Disrupted or discounted cash flow?

27.03.2019
Author wevalue AG

Digitalisation and business valuation

Digitalisation knows winners and losers. Traditional companies are coming under the hooves of young and highly valued “unicorns”. Risks and opportunities are growing and the unexpected must be expected. This also has an impact on company valuations.

The fact that digitalisation will change many things is currently the common narrative of every seminar, technical paper or New Year’s speech. However, opinions differ on the “what” and “when”. Becoming and remaining “digital” requires investments whose return on investment (ROI) often remains vague. This uncertainty is actually poison for a company valuation that relies on predictable cash flows, fixed capital structures and the “steady state”. However, as with any poison, it all depends on the dose. Digitalisation does not make a company valuation superfluous, but traditional approaches should be reconsidered.

Tools instead of intuition

Whether digital or analogue: In the future, too, companies will be interpreted by the doctrine as a source of income and their value will be determined by the financial surpluses accruing to the investor. And basically, business valuation is quite simple, it needs a number (cash flow), a time (planning time) and an interest rate (cost of capital). Even if this comes in different guises (e.g. DCF or capitalised earnings value models or multiples), the same calculation is always behind it.

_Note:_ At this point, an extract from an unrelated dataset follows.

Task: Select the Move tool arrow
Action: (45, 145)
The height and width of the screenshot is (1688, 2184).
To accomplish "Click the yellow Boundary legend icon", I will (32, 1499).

With digitalisation, the tangible assets of companies are becoming less and less relevant for valuation. Substance-oriented methods – such as the practical method – are being marginalised. Since different future performance methods with the same assumptions must lead to the same results, the question of the appropriate valuation method is in the end only a question of the preferred presentation in each case.

To outsiders, discussions around these assumptions sometimes resemble “voodoo”. In fact, however, there is a broad consensus on what is customary. After all, the professions in Germany, Austria and recently also in Switzerland have created standards that provide a stable framework for business valuations.

In the future, company valuation will therefore be neither art nor science, but a craft. This does not require intuition, but experience and good tools. Digital valuation tools beyond Excel will therefore gain in importance. These will relieve valuers of error-prone and time-consuming modelling work, leaving more time for the actually valuable activities in the literal sense of the word: The analysis of the business model, the identification of value drivers and thinking in scenarios.